The answer would depend on the problem we solve as well as the empirical evidence. For music classifcation, the answer seems to be “Yes”. The way we perceive sounds decides what we care about and how we label music. Our understanding of music, then, defines music classification tasks. For example, no one cares about pattern recognition of inaudible frequency ranges.

In this section, I will help the readers to connect many choices we make regarding input representations to related concepts in psychoacoustics, a study of our perception of sound.

Alright, let’s get started! Let me prepare some modules and variables first.

import numpy as np
import matplotlib.pyplot as plt
import librosa
import librosa.display
import IPython.display as ipd

plt.rcParams.update({'font.size': 16, 'axes.grid': True})

SR = 22050  # sample rate of audio
wide = (18, 3)  # figure size
big = (18, 8)  # figure size

print(f"{librosa.__version__=}")

librosa.__version__='0.8.1'

src, sr = librosa.load('are-you-here-with-me(mono).mp3', sr=SR, mono=True, duration=5.0)

print(f'{src.shape=}, {sr=}')

/Users/admin/miniconda3/lib/python3.8/site-packages/librosa/core/audio.py:165: UserWarning: PySoundFile failed. Trying audioread instead.
  warnings.warn("PySoundFile failed. Trying audioread instead.")

src.shape=(110250,), sr=22050

Waveforms¶

The first representation we’ll discuss is waveforms.

## [Information shown]
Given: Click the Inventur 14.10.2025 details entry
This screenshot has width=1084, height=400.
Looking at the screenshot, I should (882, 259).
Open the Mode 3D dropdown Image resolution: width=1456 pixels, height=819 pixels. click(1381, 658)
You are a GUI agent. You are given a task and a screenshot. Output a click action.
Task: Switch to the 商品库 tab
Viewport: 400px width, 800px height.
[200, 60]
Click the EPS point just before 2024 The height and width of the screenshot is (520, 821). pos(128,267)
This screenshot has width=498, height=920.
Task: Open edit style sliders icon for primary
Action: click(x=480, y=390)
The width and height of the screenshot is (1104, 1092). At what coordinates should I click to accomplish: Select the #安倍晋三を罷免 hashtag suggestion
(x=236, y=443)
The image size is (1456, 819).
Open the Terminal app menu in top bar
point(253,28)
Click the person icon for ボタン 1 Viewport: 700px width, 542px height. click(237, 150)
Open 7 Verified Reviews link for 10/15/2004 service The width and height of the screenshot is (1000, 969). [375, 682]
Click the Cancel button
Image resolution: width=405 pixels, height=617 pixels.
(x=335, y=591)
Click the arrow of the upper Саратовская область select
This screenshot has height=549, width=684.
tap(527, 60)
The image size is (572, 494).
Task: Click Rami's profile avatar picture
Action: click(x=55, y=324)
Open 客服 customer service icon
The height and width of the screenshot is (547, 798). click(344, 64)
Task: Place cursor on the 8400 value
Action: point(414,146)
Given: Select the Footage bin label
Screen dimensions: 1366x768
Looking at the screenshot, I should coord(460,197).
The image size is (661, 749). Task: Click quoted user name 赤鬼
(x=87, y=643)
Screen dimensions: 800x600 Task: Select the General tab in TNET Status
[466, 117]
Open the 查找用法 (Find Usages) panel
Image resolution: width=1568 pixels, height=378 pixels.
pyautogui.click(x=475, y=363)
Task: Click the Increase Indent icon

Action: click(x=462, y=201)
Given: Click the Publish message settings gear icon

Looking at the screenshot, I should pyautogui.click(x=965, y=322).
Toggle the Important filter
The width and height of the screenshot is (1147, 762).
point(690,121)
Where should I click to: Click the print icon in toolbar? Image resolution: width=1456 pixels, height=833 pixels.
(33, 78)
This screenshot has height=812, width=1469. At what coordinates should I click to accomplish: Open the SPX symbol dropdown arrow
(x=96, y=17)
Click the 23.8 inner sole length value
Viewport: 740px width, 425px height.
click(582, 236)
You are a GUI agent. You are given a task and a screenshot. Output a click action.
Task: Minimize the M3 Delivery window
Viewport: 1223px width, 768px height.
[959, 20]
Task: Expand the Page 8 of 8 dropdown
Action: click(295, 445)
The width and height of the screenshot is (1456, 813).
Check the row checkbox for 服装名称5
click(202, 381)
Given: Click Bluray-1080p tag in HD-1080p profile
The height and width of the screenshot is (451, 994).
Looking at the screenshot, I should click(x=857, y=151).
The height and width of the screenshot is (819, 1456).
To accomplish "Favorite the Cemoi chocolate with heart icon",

## [Objective]
Reproduce verbatim the entire passage above on music classification and psychoacoustics, including its code and printed output.

## [The reply]
The answer would depend on the problem we solve as well as the empirical evidence. For music classifcation, the answer seems to be “Yes”. The way we perceive sounds decides what we care about and how we label music. Our understanding of music, then, defines music classification tasks. For example, no one cares about pattern recognition of inaudible frequency ranges.

In this section, I will help the readers to connect many choices we make regarding input representations to related concepts in psychoacoustics, a study of our perception of sound.

Alright, let’s get started! Let me prepare some modules and variables first.

import numpy as np
import matplotlib.pyplot as plt
import librosa
import librosa.display
import IPython.display as ipd

plt.rcParams.update({'font.size': 16, 'axes.grid': True})

SR = 22050  # sample rate of audio
wide = (18, 3)  # figure size
big = (18, 8)  # figure size

print(f"{librosa.__version__=}")

librosa.__version__='0.8.1'

src, sr = librosa.load('are-you-here-with-me(mono).mp3', sr=SR, mono=True, duration=5.0)

print(f'{src.shape=}, {sr=}')

/Users/admin/miniconda3/lib/python3.8/site-packages/librosa/core/audio.py:165: UserWarning: PySoundFile failed. Trying audioread instead.
  warnings.warn("PySoundFile failed. Trying audioread instead.")

src.shape=(110250,), sr=22050

Waveforms¶

The first representation we’ll discuss is waveforms.